Membaca puisi-puisi dalam dua buku ini jelaslah bahwa yang sakral dan penziarahan kreatif ternyata tak pernah benar-benar punah meski pesona yang dipancarkan yang sakral kini telah mengalami kemerosotan. Ia hanya dapat ditelusuri sebagai jejak sebagaimana tercermin dari puisi //ini jejak siapa?/masih tertinggal di meja/malam telah ngelindur/dan huruf huruf pun tertidur//. (Zabidi Zay Lawanglangit, Tirakat 47 dalam Sajak-sajak Tirakat); sebagai bayangan //Dalamg dingin membayang wajah-Mu/diam di antara setumpuk doa/yang tak sempat kau tatap// (AGS Arya Dipayana, Dalam Dingin dalam Kerlip Puisi), sebagai tanda yang selalu menuntut untuk dibaca seperti tercermin dalam puisi berikut.

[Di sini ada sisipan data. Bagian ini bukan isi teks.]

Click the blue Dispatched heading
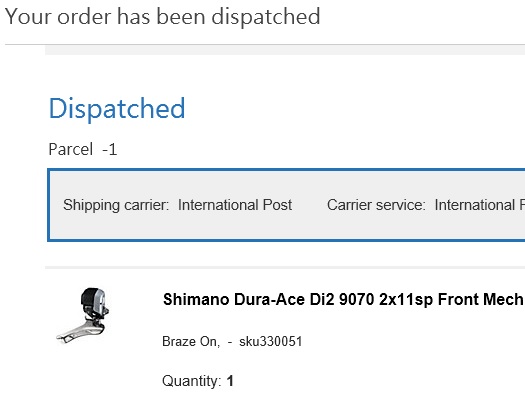The image size is (525, 395). click(x=117, y=108)
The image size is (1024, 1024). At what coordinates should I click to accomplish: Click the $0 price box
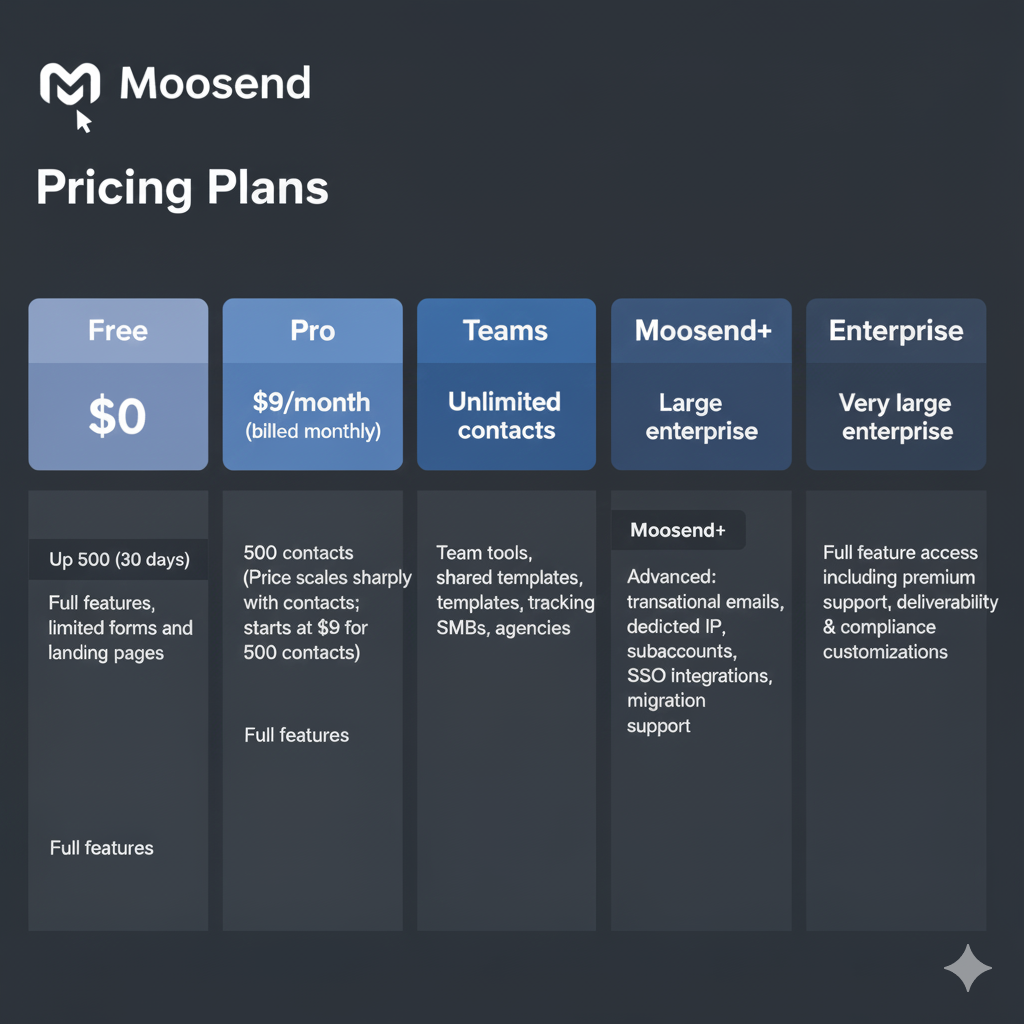pyautogui.click(x=118, y=416)
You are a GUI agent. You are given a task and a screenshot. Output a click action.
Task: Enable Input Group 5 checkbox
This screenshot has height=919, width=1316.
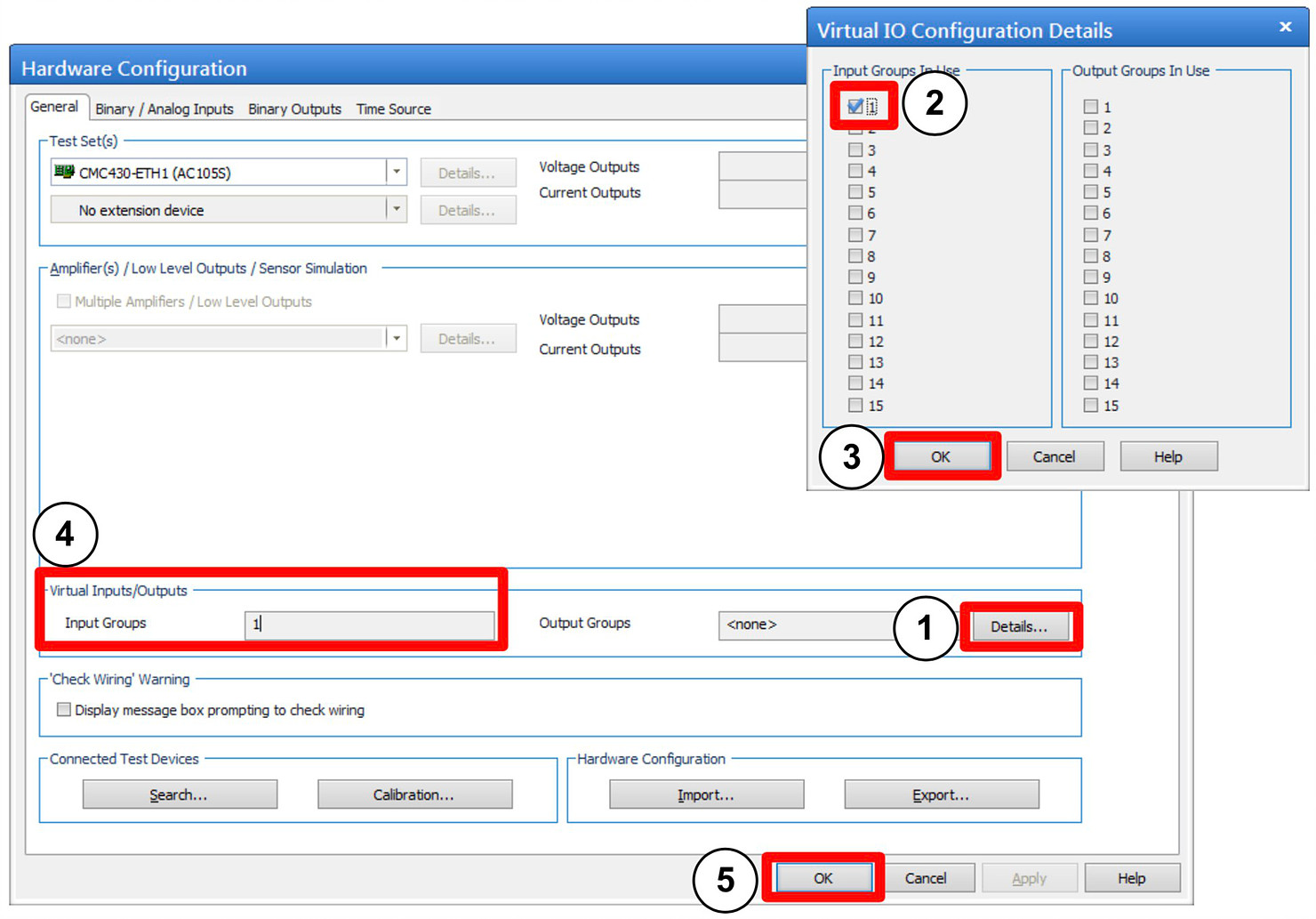point(855,192)
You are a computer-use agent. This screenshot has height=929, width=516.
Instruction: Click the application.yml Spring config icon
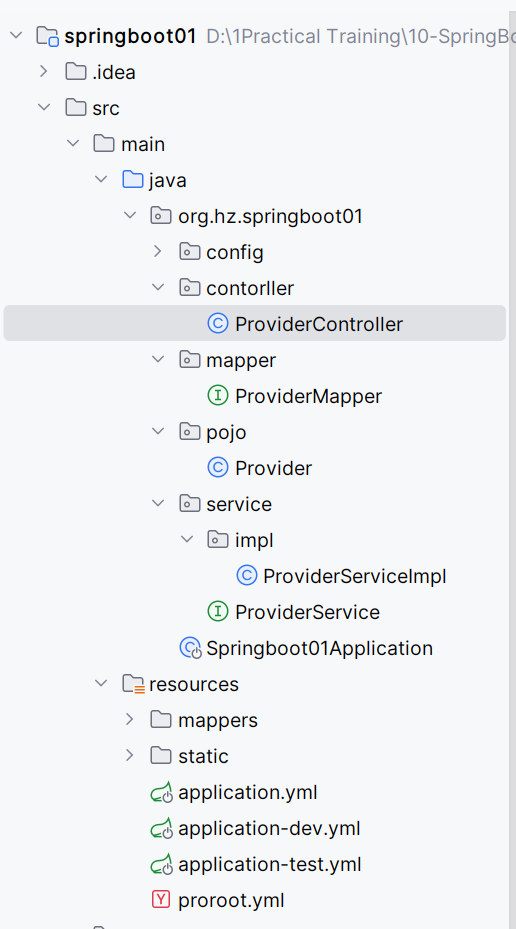161,792
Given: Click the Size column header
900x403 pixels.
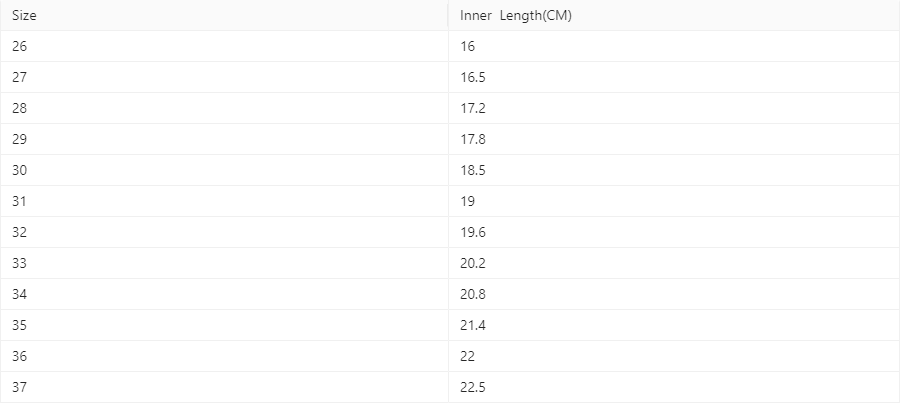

: kopi dalam cangkir merah
dengan gaun warna merah
dan aroma panas wangi merekah
kucecap deras arus rindu
mengalir dalam kesyahduan zikir
kepasrahan menyatu
antara aku, cangkir dan dirimu
kutenggak perjalanan panjangmu
yang mengalirkan ribuan kisah
lalu sayup kudengar bibirmu berucap “bacalah.”
(Zabidi Zay Lawanglangit, Tirakat 31 dalam Sajak-sajak Tirakat)
Pertanyaan besar yang relevan dengan konteks hegemoni realitas urban seperti telah dipaparkan di atas siapakah ia yang dengan kemampuan dan tindakan biasa-biasa saja tapi berpotensi melahirkan sesuatu yang luar biasa dalam artian bisa memberi harapan akan adanya kabar penyelamatan dan pembebasan dari kerangkeng kultur urban? Boleh jadi ia adalah sesosok perempuan.
Mengapa perempuan? Dalam kultur urban yang didominasi seruan-seruan tegas kapitalisme pada laku kehidupan hedonis perempuan ialah sosok yang ditempatkan sebagai berperan mendua dan karenanya ia penuh rahasia; ia korban tapi pada saat bersamaan ia dapat bertukar rupa menjadi “jagoan” sebagaimana terbaca dari puisi berikut.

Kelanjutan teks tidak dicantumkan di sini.